Memories Of An Old Friend
I drove over to Charlies Truck Stop this past week as I usually do, but though the sun was out, the winter wind seemed colder than the actual temperature. I parked in front near the gas pumps and Jake came out to fill the tank. The normal jocular expression was missing from his face when he asked if I wanted a fill up. I told him I did and we just stood there in the cold without speaking for the longest, just listening to the sound of the gas pumps and looking out over the brown fields. The tank was full and Jake was putting the gas cap back on when he said he supposed I had heard the news. I had. My friend Bob Havershold had called me up just before noon to tell me. I sat by the phone for the longest after I hung up. The world just wasnt the same any longer. It had seemed a bright day after so long with rain and clouds. The sun was out and I was in good spirits. Now the sun no longer made the world brighter. The day was just cold and dreary.
There were things I needed to do and I had tried to work, but the work did not go well. I would catch myself just sitting and looking at the computer monitor, completely unaware of what I had been doing. When I made the last stupid mistake and realized I was going to have to scrap everything I had done in the last hour and start over, I shut the computer down and went out to the car to drive over to Charlies.
Jake and I were inside and I was getting ready to pay him when I looked over toward the pot belly stove and realized, with a start, I was expecting to see Mister Johnson and that he was never going to be sitting there again.
Its just not going to be the same without him, Jake said to me. I dont know how long I had been standing looking at that chair where Mister Johnson sat and told those stories we all enjoyed listening to. It was as though Jakes words pulled me back to the reality of the moment. I said to Jake that I understood. Jake took the money and counted out change. Mister Johnsons brother found him early in the morning when he went over. The two of them were going out to cut wood together. It was before daylight. Mister Johnson always liked to get an early start at the days work. The lights in the house were from the living room but there was no answer when the Reverend knocked on the door and called out. Reverend Johnson let himself in and found Mister Johnsons body in his favorite easy chair in the corner of the room beside the big book case. Mister Johnson had been reading the paper. It looked as though he had grown tired of reading and just laid his head back for a rest. The Reverend called the doctor, but it was evident the time had long past when the doctor could do anything. There was no official medical report yet, but everyone was sure Mister Johnson had died of a heart attack.

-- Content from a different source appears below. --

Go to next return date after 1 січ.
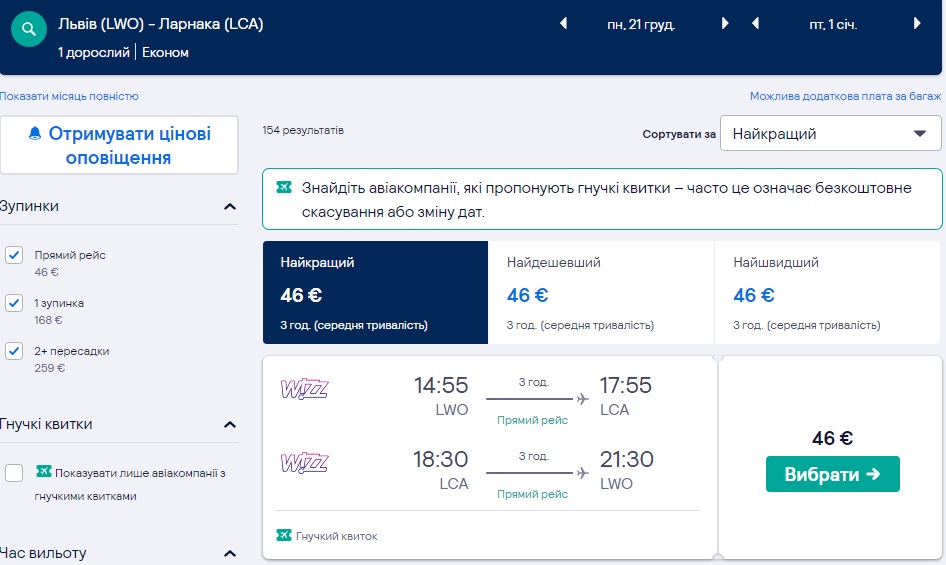 917,24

Jake was of a mind to leave it at that. To his way of thinking, there was no reason to go doing digging and probing into Mister Johnsons body to determine the exact cause of death. Mister Johnson had passed on and nothing on earth can bring him back.
I kept thinking of the first time I met Mister Johnson. The Cat House in Corinth is something of an institution around with a whole mythology of urban legends surrounding that grand old building. The cats of question are, of course, the kind with four legs. It seems the old lady who owned the place died and left the place to her cats. The story is the cats were allowed to run wild and breed until the place was infested with the beasts. Legend claims the neighbors came to complain of the stench of cats from the house. The truth was much less exotic. The old lady had hired Mister Johnson to help with maintenance of the place about a year before she died. After her death, he and his wive had come by daily to feed and take care of the cats. There was no breeding taking place in that old house as the cats had all been to see the animal doctor and he had taken care of their breeding capacity. Mister Johnson stayed to care for the cats and stayed on to keep up the house after the last cat had passed.
I walked past the old house many a time as it is constructed something in the manner of a small castle with stone walls and an enclosed rear yard and abandoned tennis court. I met Mister Johnson one day as I was walking past and we began to talk about the old house. It was then he told me about the cats and about how he came to be caretaker of the property. He told me about the piano in the house that began to play itself. It gave him and his wife quite a start and he determined to discover why a piano in a house where no one lived would suddenly begin to play. The piano was covered with a sheet and it was obvious it was not one of the cats walking over the keys. The solution to the mystery happened to be much smaller than a cat. It was a mouse that had found a hiding place in the piano. With a number of cats in the house, the mouses musical performance days soon came to an end.
There was another story about a mysterious blinking light that displayed itself at night on the wall of the kitchen. Mister Johnson began to wonder at the source of the light. He traced it to the glass front of a cabinet in the living room reflecting from a mirror on the stairs to a glass covering of a photograph in the upstairs bedroom to a flashing neon sign in front of an auto dealer ship two blocks away in downtown Corinth. I could sit and listen for hours to the stories Mister Johnson told. Many of his stories I heard several times and each time he told the story it was just a bit different from the time before. Now those stories are gone forever. Mister Johnson would have been ninety years old next week.
I guess my wife wont be fixing that cake she had planned for Mister Johnsons birthday, Jake said. There was a tear that came rolling down his cheek. We are, all of us, going to miss that old man terribly.